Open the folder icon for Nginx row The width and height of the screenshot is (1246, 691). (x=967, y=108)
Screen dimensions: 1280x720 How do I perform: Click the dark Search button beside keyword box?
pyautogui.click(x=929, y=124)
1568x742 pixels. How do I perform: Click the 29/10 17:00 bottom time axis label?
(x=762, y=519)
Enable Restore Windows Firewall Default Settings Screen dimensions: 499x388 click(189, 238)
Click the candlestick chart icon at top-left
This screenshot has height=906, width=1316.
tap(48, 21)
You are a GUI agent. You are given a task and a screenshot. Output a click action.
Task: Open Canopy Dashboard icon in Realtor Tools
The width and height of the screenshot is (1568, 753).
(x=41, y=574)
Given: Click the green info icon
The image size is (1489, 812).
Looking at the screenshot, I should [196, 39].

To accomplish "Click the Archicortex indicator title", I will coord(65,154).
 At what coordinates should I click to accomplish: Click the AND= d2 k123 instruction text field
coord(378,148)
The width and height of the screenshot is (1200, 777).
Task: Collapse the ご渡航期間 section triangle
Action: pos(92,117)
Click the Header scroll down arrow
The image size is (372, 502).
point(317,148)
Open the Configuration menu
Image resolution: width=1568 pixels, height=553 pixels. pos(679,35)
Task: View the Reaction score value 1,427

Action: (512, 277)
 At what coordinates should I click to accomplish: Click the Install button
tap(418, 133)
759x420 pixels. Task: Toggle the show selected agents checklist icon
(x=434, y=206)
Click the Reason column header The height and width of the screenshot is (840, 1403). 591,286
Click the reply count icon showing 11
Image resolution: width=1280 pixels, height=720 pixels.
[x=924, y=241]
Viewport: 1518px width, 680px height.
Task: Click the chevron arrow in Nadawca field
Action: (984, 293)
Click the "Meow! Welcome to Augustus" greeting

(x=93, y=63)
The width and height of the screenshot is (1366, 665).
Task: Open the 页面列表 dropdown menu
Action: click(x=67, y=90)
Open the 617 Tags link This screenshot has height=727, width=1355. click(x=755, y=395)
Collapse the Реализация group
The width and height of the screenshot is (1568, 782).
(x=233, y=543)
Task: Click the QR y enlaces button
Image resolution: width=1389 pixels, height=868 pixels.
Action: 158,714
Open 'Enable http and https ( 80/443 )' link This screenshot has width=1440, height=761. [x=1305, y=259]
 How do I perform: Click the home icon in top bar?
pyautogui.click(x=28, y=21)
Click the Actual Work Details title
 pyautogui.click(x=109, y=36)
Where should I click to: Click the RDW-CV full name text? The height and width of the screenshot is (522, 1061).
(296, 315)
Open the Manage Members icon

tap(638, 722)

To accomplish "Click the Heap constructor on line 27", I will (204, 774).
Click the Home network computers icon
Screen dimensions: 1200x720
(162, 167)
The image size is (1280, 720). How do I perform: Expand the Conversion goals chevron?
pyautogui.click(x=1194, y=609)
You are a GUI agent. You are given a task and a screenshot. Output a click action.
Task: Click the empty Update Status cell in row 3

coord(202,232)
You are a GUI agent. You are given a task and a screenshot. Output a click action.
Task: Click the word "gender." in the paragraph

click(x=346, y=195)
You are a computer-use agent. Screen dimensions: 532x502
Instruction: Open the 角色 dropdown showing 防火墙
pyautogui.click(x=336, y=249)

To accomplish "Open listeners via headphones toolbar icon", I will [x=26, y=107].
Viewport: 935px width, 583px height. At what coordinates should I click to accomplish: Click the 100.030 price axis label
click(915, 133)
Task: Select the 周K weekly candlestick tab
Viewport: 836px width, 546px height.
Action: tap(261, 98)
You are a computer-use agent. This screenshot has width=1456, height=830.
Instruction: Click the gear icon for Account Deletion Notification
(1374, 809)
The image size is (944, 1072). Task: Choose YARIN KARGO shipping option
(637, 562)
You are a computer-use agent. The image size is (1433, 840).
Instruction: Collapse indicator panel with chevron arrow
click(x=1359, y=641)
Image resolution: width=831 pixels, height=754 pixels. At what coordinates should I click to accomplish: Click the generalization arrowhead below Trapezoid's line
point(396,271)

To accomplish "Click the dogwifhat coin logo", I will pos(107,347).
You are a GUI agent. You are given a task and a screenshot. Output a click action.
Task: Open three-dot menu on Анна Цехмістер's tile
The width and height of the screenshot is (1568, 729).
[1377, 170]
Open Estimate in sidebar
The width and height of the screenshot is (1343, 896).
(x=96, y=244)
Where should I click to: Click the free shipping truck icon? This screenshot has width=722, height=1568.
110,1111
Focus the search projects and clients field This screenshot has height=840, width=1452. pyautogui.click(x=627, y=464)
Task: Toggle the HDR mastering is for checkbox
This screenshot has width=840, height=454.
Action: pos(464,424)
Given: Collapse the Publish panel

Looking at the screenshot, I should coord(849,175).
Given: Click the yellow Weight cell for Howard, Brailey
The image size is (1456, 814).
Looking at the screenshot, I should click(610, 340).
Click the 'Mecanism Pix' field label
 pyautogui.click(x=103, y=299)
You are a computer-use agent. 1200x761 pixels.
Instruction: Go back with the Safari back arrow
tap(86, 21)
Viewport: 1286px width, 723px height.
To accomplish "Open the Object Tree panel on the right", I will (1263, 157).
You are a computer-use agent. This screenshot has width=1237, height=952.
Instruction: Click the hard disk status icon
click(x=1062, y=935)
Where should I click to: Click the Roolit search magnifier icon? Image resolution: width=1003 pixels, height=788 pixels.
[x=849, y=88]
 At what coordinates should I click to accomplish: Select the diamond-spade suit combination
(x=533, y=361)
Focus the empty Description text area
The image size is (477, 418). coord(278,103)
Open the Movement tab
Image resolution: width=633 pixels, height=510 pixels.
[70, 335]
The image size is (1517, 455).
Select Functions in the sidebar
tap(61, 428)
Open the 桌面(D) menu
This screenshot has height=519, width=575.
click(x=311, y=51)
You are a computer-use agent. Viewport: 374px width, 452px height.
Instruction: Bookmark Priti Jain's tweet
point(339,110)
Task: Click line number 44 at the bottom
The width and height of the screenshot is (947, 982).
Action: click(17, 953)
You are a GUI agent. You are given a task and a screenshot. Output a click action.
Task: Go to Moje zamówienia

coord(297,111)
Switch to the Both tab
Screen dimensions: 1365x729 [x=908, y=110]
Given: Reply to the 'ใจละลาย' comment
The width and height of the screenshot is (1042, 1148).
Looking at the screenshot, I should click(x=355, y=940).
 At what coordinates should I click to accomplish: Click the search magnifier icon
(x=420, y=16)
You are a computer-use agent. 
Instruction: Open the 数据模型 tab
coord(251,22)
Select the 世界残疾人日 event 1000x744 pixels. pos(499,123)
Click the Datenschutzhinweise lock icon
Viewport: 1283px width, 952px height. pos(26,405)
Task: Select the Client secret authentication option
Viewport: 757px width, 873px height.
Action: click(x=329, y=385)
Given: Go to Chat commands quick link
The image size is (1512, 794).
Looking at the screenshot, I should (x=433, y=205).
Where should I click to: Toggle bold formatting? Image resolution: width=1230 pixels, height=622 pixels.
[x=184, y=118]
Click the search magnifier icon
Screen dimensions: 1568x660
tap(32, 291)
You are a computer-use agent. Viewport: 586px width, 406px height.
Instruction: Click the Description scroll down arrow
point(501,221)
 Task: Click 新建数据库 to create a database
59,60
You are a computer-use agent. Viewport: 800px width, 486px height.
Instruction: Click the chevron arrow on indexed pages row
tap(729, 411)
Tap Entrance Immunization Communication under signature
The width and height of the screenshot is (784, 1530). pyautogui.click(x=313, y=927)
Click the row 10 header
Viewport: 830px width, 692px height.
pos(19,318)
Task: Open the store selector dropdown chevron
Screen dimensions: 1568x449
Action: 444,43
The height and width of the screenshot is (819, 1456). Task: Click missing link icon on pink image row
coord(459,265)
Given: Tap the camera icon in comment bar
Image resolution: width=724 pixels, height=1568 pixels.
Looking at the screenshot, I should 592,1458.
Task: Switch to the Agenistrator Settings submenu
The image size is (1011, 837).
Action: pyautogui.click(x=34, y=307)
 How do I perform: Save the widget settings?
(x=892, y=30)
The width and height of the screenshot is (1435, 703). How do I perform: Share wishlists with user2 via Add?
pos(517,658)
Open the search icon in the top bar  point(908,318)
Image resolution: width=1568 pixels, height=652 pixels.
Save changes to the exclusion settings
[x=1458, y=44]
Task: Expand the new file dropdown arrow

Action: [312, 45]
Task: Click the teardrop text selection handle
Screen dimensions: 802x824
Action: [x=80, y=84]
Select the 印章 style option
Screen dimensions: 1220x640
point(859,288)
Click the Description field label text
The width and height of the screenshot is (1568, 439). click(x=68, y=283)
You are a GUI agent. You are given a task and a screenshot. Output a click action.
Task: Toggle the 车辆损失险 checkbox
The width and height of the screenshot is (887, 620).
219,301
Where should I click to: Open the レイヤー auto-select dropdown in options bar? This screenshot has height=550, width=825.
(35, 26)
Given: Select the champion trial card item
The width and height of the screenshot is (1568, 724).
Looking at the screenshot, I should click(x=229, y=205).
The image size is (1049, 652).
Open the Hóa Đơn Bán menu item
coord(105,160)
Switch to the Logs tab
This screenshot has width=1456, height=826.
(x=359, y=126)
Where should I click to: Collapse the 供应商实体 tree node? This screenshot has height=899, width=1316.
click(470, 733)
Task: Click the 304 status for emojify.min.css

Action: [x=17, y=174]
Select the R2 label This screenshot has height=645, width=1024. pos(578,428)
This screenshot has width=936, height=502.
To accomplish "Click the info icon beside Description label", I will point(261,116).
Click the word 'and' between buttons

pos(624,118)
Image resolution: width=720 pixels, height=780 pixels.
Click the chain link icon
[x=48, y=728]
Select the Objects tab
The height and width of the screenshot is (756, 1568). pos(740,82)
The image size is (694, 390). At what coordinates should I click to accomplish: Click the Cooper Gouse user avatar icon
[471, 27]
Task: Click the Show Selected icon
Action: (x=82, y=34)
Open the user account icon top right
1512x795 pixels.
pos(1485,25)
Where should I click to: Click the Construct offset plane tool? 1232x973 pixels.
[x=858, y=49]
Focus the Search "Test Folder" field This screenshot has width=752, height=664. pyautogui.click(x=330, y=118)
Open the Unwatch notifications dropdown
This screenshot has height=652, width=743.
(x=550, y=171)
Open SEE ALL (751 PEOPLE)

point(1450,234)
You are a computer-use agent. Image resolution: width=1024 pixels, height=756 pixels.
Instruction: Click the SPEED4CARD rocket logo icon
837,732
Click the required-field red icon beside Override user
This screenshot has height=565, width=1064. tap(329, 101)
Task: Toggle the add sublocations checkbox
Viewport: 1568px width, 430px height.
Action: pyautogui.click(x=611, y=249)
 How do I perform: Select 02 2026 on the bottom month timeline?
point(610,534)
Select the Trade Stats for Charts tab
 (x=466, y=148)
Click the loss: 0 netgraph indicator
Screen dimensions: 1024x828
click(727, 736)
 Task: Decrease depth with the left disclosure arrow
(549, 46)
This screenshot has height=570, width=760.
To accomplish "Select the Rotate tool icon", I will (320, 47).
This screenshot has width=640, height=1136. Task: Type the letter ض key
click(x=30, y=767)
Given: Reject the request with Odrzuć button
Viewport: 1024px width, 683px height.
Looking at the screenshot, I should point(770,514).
==========
◆ TASK PROMPT ◆
Return the stretch of lines from the one containing "Where should I click to: Collapse" through the one containing "[x=48, y=728]", copying each line exactly and including both ends.

◆ EXERCISE ANSWER ◆
Where should I click to: Collapse the 供应商实体 tree node? This screenshot has height=899, width=1316.
click(470, 733)
Task: Click the 304 status for emojify.min.css

Action: [x=17, y=174]
Select the R2 label This screenshot has height=645, width=1024. pos(578,428)
This screenshot has width=936, height=502.
To accomplish "Click the info icon beside Description label", I will point(261,116).
Click the word 'and' between buttons

pos(624,118)
Image resolution: width=720 pixels, height=780 pixels.
Click the chain link icon
[x=48, y=728]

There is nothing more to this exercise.